# Brinkman side fire box?



## smellthatsmoke (Dec 26, 2006)

I have an old Brinkman Smokn' Pit Pitmaster which has no side firebox. I have seen a lot of the horizontal smokers that other people have and they all have the side fire box. I was just wondering if anyone knew if  I could order the whole side box assembly from brinkman or another manufacturer, and rig it to fit on my grill, or if i would have to design and build something myself. I would much rather be able to find a side fire box and with a few mods attach it to my grill. 

 The grill itself is in great shape, and is fairly well built, and i enjoy using it, so I don't really want to replace the whole thing just to get a fire box. I have no welding skills, or much metal work experience. Any suggestions would be great!


----------



## cheech (Dec 27, 2006)

IF you can find someone who is good at welding you can ususally bribe them with some good smoked meat.

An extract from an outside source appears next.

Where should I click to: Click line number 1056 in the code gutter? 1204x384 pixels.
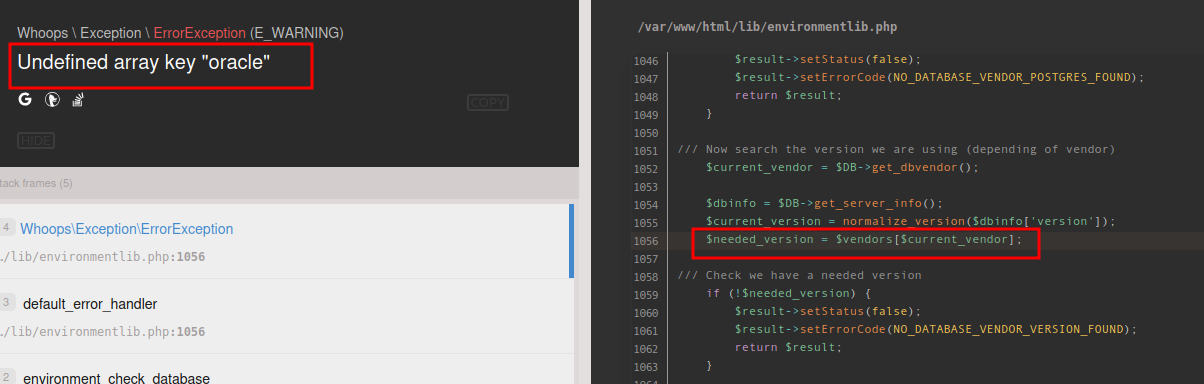point(645,240)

In most cases those that are handy with a welder can pretty much make one or attach one to your existing smoker.

Good luck


----------



## smellthatsmoke (Jan 5, 2007)

Thanks Randy.

 I called the customer service # and they were able to set me up with an offset firebox.  

 Now all I have to do is wait for it to arrive and figure out how to attach it.

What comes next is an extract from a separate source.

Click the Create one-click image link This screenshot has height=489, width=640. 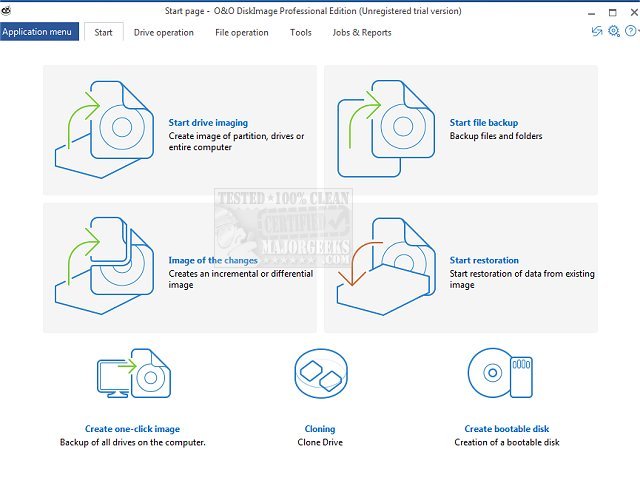(x=132, y=429)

 There is one thing i'm questioning...The inlet damper on my grill is only a small butterfly type, and i've noticed that the opening to the smoke chamber in most of these type smokers with the offset firebox is much larger than what i have on my SNP. Will I need to cut the opening out a little larger, or since everyone seems to install heat deflectors and such anyway, would I be better off with the smaller opening. 

 I'm sure having the smaller opening would affect air flow, and possibly not reach the temps i'm after but I don't know for sure.

 I'm going to try to attach a couple of pics to show what i'm talking about.

 Ok well...strike that...my pic file sizes are too big..I'll try to post them later


----------